A quoi ressemble un de ses concerts ?

Un concert d’Hopsin c’est :

-beaucoup de crowd surfing (souvent debout d’ailleurs)

-une large participation du public. Il invite souvent certains spectateurs à monter sur scène pour chanter à ses côtés. Il lui arrive même de leur laisser le micro le temps d’une chanson entière. Par exemple, il a une fois appelé 3 spectateurs au hasard pour qu’ils chantent Sag My Pants en se répartissant les couplets.

-assez peu de monde donc une meilleure ambiance. Compréhensible au vu de la notoriété relativement faible du rappeur.

Quelques nuances

Si le portrait que j’en ai esquissé jusqu’à présent est plutôt flatteur, j’ai aussi mes critiques à émettre concernant Hopsin.

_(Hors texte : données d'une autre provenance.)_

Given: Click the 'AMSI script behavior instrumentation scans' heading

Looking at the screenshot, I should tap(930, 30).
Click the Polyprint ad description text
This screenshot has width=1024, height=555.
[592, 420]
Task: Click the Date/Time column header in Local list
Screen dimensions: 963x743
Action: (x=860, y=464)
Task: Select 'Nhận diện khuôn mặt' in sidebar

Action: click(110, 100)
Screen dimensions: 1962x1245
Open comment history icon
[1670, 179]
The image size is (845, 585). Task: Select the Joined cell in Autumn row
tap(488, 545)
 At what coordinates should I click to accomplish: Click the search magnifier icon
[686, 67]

Tout d’abord, il affirme être en totale opposition des courants mainstream du rap. Si c’est vrai à de nombreux égards, il faut tout de même garder à l’esprit qu’Hopsin a bâti sa notoriété sur les clashs, ce qui est 100% vu et revu.

De plus, il tente parfois de faire du rap moralisateur en grossissant les traits de ceux qu’il vise (dans certains couplets d’ill mind of Hopsin 5 par exemple, même si le son est globalement bon).

En outre, s’il a souvent des choses intéressantes à dire, Hopsin peut tout aussi bien émettre des réflexions niaises, naïves, dignes d’un collégien. Il dit notamment dans Fly « Did the one who invented college go to college ? », bruh… Parfois il fait vraiment penser à un enfant s’indignant du monde dans lequel il vit.

Finalement, bien que différent de ce qui se fait actuellement, Hopsin ne révolutionne pas le rap US. Malgré tout, il a un bon flow, de bonnes instrus et des lyrics intéressants. S’il revient avec de nouveaux projets, ceux-ci sauront sûrement retenir votre attention.